Добрых два часа, пока слух не распространился во дворце и в Москве, было тихо, но потом внезапно заслышали великий шум, поднятый служилыми людьми, которые во весь опор с оружием скакали на конях к Кремлю, а также все стрельцы со своим оружием, но никто еще ничего не говорил и не знал, зачем они так быстро мчатся в Кремль; мы подозревали, что царь умер, однако, никто не осмеливался сказать; на другой день узнали об этом повсюду, когда все служилые люди и придворные в трауре отправились в Кремль; доктора, бывшие наверху, тотчас увидели, что это случилось от яду и сказали об этом царице[9] и никому более…
…Борис был весьма милостив и любезен к иноземцам, и у него была сильная память, и хотя он не умел ни читать, ни писать[10], тем не менее, знал все лучше тех, которые много писали; ему было пятьдесят пять или пятьдесят шесть лет, и когда бы все шло по его воле, он совершил бы много великих дел; за время своего правления он весьма украсил Москву, а также издал добрые законы и привилегии, повелел на всех перекрестках поставить караульни и большие рогатки[11], которые загораживали улицы так, что каждая уподоблялась особому городу; также предписал он по вечерам ходить с фонарями под страхом пени в один талер[12] за ослушание. Одним словом, он был искусен в управлении и любил возводить постройки; еще во время Федора построил вокруг Москвы высокую стену из плитняка; также повелел обнести стеною Смоленск; также на границе с Татарией повелел заложить укрепленный город, который нарек своим именем - Борис-город[13]; но он больше верил священникам и монахам, нежели своим самым преданным боярам, а также слишком доверял льстецам и наушникам и допустил совратить себя и сделался тираном, и повелел извести все знатнейшие роды, как был сказано, и главной к тому причиной было то, что он допустил этих негодяев, а также свою жестокую жену совратить себя, ибо сам по себе он не был таким тираном.

▶ **ЗАДАНИЯ**:
[1] Перечислите все города, которые названы в отрывке о Борисе.
[2] Определите, согласуются ли с отрывком о Борисе следующие утверждения: (а) Борис умел читать и писать; (б) Борис велел жителям ходить по вечерам с фонарями; (в) доктора сообщили об отравлении всем придворным. Для каждого ответьте «да» или «нет» и приведите решающие слова отрывка.

▶ **ДАННЫЕ**:
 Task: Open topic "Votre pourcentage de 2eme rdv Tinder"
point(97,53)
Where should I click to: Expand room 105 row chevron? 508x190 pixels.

▶ **ОТВЕТЫ К ЗАДАНИЯМ**:
[1] Москва, Смоленск, Борис-город.

[2]
(а) Нет: «хотя он не умел ни читать, ни писать».
(б) Да: «предписал он по вечерам ходить с фонарями».
(в) Нет: «и никому более».